Go through the material under this sentence. Return every line holding "computer".

· · · · ·

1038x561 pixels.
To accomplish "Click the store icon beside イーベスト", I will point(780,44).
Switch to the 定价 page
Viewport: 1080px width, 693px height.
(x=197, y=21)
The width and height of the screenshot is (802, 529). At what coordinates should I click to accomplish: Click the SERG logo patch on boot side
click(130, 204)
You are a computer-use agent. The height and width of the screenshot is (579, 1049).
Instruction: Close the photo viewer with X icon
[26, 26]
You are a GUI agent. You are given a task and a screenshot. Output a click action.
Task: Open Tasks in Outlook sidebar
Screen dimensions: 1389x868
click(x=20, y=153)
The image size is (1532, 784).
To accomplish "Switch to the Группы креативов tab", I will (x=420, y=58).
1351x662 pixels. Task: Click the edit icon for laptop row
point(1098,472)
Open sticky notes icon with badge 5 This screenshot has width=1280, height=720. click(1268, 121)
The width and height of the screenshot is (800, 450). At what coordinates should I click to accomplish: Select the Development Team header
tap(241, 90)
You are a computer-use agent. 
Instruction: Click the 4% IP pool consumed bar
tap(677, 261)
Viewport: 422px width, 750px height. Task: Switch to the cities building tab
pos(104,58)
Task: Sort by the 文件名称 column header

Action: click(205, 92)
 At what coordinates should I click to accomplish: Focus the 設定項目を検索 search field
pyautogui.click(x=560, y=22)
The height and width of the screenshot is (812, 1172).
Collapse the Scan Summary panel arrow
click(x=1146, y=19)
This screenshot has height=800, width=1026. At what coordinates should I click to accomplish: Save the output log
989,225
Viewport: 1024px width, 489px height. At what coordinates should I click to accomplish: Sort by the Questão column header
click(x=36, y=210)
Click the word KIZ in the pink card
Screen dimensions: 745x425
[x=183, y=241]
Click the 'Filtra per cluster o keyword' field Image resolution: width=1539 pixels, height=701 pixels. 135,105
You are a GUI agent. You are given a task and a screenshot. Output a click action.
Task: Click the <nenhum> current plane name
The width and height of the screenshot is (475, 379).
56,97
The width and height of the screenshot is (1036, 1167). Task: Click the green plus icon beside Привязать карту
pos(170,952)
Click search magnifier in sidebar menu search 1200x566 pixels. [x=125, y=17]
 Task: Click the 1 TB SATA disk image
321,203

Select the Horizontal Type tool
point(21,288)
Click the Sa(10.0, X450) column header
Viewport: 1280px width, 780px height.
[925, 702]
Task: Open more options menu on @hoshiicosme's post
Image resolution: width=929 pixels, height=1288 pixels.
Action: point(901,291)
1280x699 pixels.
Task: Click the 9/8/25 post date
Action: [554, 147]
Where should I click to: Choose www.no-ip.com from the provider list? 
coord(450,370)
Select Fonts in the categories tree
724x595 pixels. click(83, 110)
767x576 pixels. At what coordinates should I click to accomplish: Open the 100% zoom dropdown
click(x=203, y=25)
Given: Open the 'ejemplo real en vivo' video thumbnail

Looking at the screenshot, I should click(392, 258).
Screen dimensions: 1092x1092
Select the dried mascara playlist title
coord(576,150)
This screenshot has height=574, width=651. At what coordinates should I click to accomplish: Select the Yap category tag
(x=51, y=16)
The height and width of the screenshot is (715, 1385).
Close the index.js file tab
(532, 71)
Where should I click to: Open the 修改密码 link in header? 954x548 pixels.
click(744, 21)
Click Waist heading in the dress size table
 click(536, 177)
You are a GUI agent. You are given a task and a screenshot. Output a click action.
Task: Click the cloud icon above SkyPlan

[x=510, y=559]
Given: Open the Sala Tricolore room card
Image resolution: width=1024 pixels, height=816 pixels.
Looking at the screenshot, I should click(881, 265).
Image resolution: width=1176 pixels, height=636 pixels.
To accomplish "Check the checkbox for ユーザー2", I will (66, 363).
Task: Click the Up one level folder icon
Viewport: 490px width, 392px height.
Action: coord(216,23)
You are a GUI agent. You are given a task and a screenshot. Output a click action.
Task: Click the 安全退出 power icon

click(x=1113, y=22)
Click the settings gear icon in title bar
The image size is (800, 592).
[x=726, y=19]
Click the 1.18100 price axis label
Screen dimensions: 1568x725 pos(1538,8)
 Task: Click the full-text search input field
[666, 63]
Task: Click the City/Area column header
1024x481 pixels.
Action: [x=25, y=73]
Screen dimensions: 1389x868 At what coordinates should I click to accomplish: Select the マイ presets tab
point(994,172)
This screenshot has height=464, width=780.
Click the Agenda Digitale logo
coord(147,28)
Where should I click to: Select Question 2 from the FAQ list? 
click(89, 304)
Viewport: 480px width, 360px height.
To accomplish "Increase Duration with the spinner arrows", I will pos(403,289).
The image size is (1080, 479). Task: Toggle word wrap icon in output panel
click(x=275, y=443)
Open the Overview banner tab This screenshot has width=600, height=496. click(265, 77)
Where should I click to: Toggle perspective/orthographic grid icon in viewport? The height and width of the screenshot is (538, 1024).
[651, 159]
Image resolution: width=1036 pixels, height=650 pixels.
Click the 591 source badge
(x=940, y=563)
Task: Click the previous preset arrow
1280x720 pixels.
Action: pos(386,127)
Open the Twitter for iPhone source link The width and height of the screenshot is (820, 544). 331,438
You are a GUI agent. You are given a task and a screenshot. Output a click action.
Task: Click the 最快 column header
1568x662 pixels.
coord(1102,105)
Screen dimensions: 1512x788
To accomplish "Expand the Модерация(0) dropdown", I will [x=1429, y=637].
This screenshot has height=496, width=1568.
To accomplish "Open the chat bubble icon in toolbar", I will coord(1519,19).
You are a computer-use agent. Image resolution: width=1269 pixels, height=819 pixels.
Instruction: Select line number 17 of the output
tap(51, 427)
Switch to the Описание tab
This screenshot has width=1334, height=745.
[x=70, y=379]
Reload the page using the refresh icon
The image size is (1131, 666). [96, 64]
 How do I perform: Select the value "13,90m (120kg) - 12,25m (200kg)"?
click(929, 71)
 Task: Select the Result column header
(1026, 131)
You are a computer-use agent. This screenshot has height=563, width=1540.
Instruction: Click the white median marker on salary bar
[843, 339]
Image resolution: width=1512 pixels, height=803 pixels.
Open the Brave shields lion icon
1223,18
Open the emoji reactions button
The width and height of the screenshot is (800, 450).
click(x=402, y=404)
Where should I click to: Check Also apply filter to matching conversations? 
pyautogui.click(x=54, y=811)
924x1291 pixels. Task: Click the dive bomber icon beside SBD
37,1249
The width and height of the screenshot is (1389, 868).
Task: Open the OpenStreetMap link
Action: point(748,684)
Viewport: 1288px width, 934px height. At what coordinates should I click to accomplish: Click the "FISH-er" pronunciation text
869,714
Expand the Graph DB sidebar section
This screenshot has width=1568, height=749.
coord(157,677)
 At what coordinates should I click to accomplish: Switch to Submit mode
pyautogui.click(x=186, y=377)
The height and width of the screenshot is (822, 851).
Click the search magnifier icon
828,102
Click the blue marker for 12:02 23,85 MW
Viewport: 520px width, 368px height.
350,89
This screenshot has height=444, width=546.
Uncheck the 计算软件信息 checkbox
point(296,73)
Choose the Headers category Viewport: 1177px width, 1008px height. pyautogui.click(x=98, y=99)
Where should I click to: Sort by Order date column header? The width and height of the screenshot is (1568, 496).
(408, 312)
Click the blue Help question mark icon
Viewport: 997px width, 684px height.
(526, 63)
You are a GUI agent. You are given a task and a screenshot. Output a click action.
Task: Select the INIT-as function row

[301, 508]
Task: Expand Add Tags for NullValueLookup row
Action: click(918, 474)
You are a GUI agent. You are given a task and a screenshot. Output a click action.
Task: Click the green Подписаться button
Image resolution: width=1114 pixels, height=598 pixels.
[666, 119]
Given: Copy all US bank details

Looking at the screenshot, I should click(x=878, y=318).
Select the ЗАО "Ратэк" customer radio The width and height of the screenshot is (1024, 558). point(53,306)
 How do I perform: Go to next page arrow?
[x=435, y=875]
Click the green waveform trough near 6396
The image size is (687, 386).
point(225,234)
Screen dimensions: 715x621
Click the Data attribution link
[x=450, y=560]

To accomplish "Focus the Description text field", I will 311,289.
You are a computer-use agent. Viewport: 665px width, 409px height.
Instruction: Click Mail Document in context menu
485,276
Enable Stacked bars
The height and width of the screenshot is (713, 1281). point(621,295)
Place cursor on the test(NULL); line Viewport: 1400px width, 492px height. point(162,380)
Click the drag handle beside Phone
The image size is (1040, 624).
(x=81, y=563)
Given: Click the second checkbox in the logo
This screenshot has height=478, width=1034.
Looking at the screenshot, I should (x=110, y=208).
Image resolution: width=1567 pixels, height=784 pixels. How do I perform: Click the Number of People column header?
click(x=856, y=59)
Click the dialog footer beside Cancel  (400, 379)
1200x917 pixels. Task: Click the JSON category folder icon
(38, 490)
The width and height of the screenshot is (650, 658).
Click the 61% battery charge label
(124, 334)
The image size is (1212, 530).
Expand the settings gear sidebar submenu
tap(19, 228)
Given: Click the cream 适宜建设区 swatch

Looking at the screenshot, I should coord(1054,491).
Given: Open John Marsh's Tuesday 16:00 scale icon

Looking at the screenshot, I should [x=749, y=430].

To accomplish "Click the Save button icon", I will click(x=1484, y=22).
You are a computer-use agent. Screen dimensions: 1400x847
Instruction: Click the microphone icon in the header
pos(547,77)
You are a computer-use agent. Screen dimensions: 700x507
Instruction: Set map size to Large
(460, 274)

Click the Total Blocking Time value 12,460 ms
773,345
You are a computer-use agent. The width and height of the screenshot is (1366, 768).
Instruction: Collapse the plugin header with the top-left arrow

· · · · ·

**Response box**
You are a computer-use agent. The height and width of the screenshot is (579, 1049).
You are a computer-use agent. 
You are a computer-use agent. Image resolution: width=1269 pixels, height=819 pixels.
You are a computer-use agent. This screenshot has height=563, width=1540.
You are a computer-use agent. Viewport: 665px width, 409px height.
You are a computer-use agent. Screen dimensions: 1400x847
You are a computer-use agent. Screen dimensions: 700x507
You are a computer-use agent. The width and height of the screenshot is (1366, 768).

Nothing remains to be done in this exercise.